ALTITUDE TRAINING CAMPS DO NOT ENHANCE ELITE SWIMMERS' PERFORMANCES
Gough, C. E., Saunders, P. U., Fowlie, J., Savage, B., Pyne, D. B., Anson, J. M., Wachsmith, N., Prommer, N., & Gore, C. J. (January 12, 2012). Influence of altitude training modality on performance and total haemoglobin mass in elite swimmers. European Journal of Applied Physiology, 112. Published on line DOI 10.1007/s00421-011-2291-7.
Changes in performance and total haemoglobin mass in the weeks following either classic or live-high:train-low (LHTL) altitude training camps were evaluated in elite Australian swimmers (M = 15; F = 11). Ss were divided into two groups for three weeks of either classic (M = 14; F = 3) or LHTL (M = 1; F = 8) altitude training. Swimming performances over 100 or 200 m were assessed before altitude exposure, then 1, 7, 14, and 28 days after returning to sea-level. Total hemoglobin mass was measured twice before altitude and on days 1 and 14 after return to sea-level. Changes in swimming performance in the first week after classic and LHTL were compared against those of a race-control (N = 11) group of elite swimmers who did not complete altitude training. Additionally, a season-long comparison of swimming performances between altitude and non-altitude groups was undertaken to compare the progression of performances over the course of a competitive season.
Regardless of the altitude training modality, swimming performances were substantially slower on days one and seven after altitude compared to the race-control group. In both altitude groups, performances on days 14 and 28 did not differ from those of pre-altitude (the race-control group was not assessed). On days one and seven, the race-control group improved in performance in practical terms. The season-long comparison indicated no advantage was obtained by swimmers who completed altitude training. Both classic and LHTL elicited ~4% increases in total hemoglobin mass. The hemoglobin changes varied markedly between individuals in both altitude groups producing no trend that might suggest a causal link. Altitude training induced erythropoiesis which appeared not to transfer directly into improved competitive performance in elite swimmers.

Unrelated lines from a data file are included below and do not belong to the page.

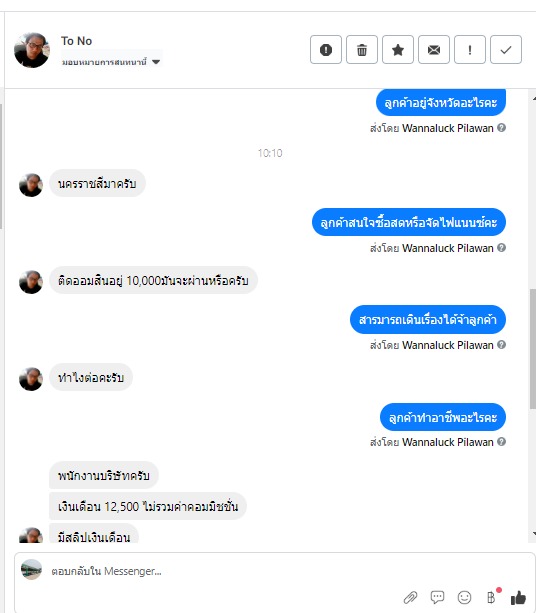This screenshot has width=536, height=613.
Task: Click the dropdown arrow beside assignment label
Action: (x=156, y=62)
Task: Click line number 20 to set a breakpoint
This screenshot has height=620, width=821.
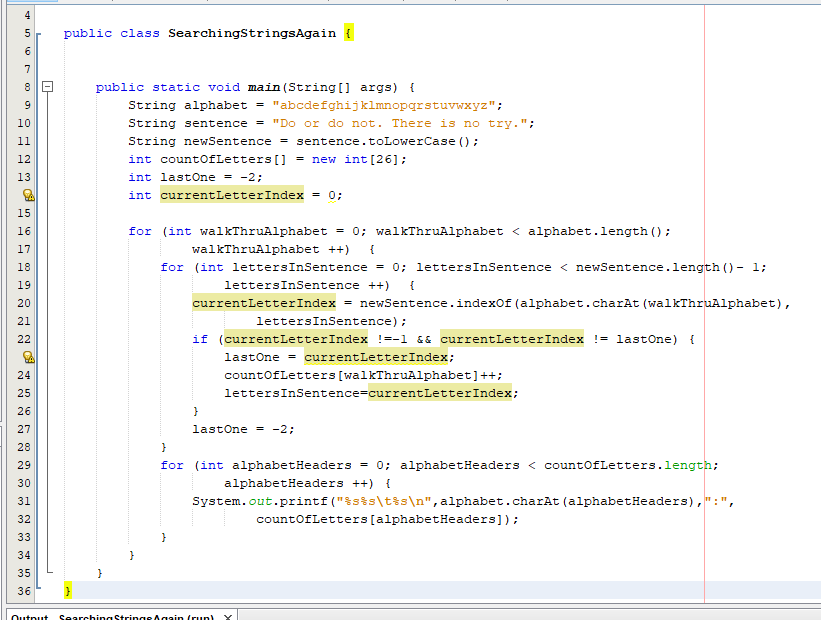Action: (x=25, y=303)
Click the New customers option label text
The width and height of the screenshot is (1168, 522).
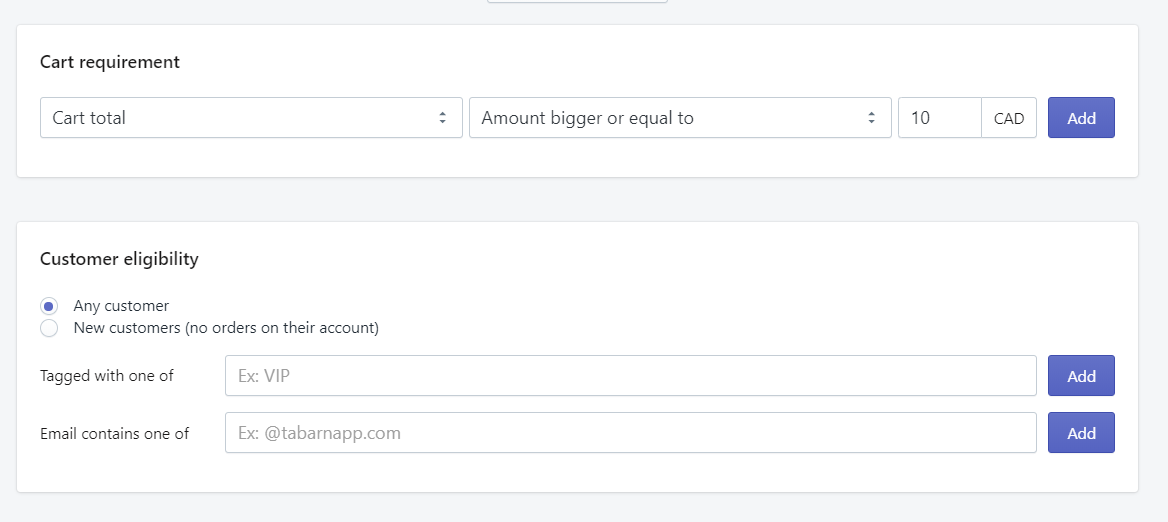click(x=226, y=328)
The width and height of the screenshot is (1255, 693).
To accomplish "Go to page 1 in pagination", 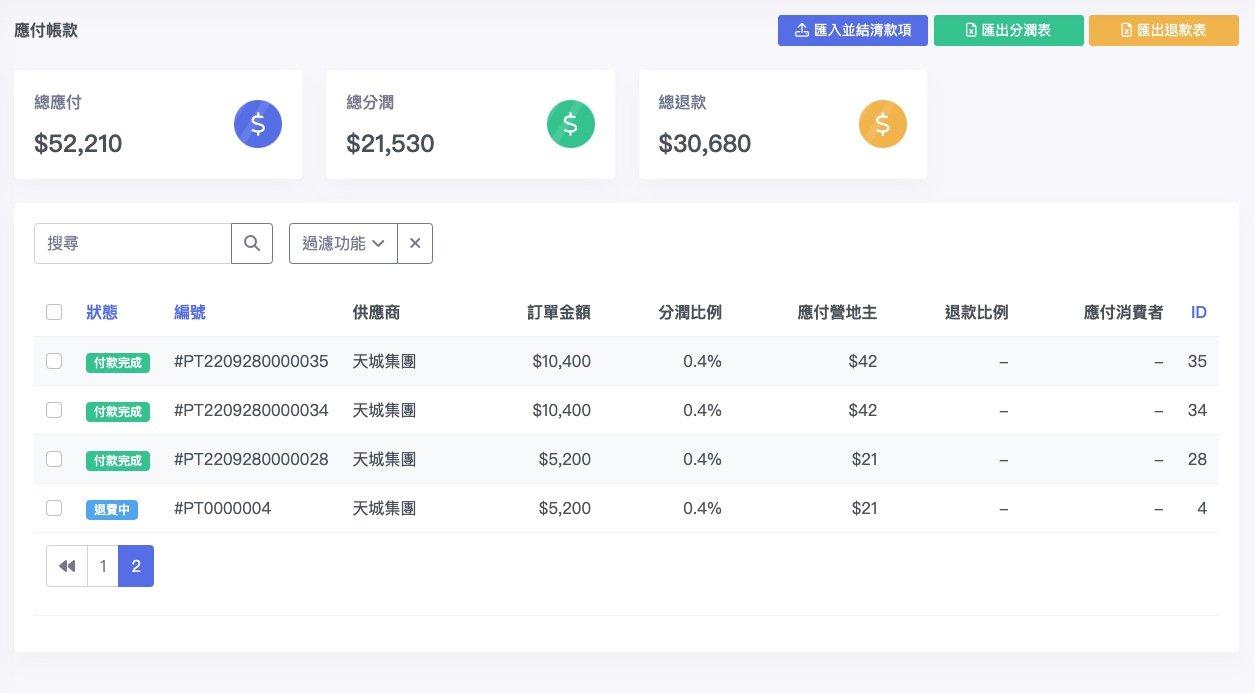I will click(x=102, y=566).
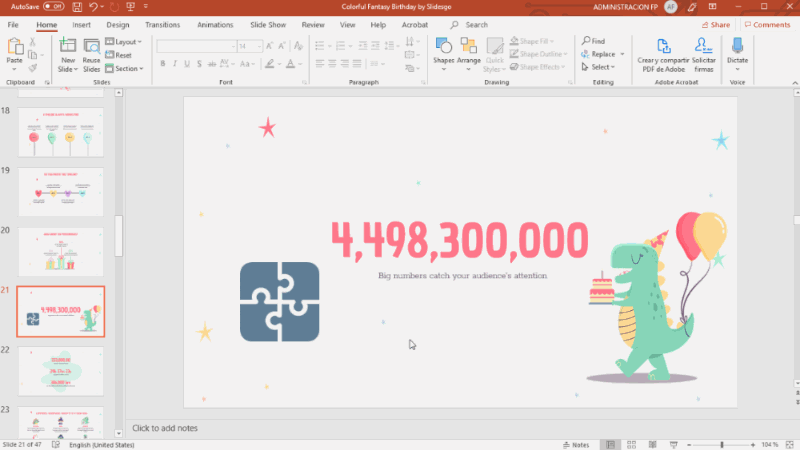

Implication. Classic and live-high:train-low altitude training camps over three weeks did not enhance performances in the short or long terms of Australian elite swimmers. Swimmers who were not exposed to altitude environments improved in short-term performances more than the altitude groups. Increased erythropoiesis did not enhance performance although it is touted as being a performance-enhancing substance by drug-testing agencies.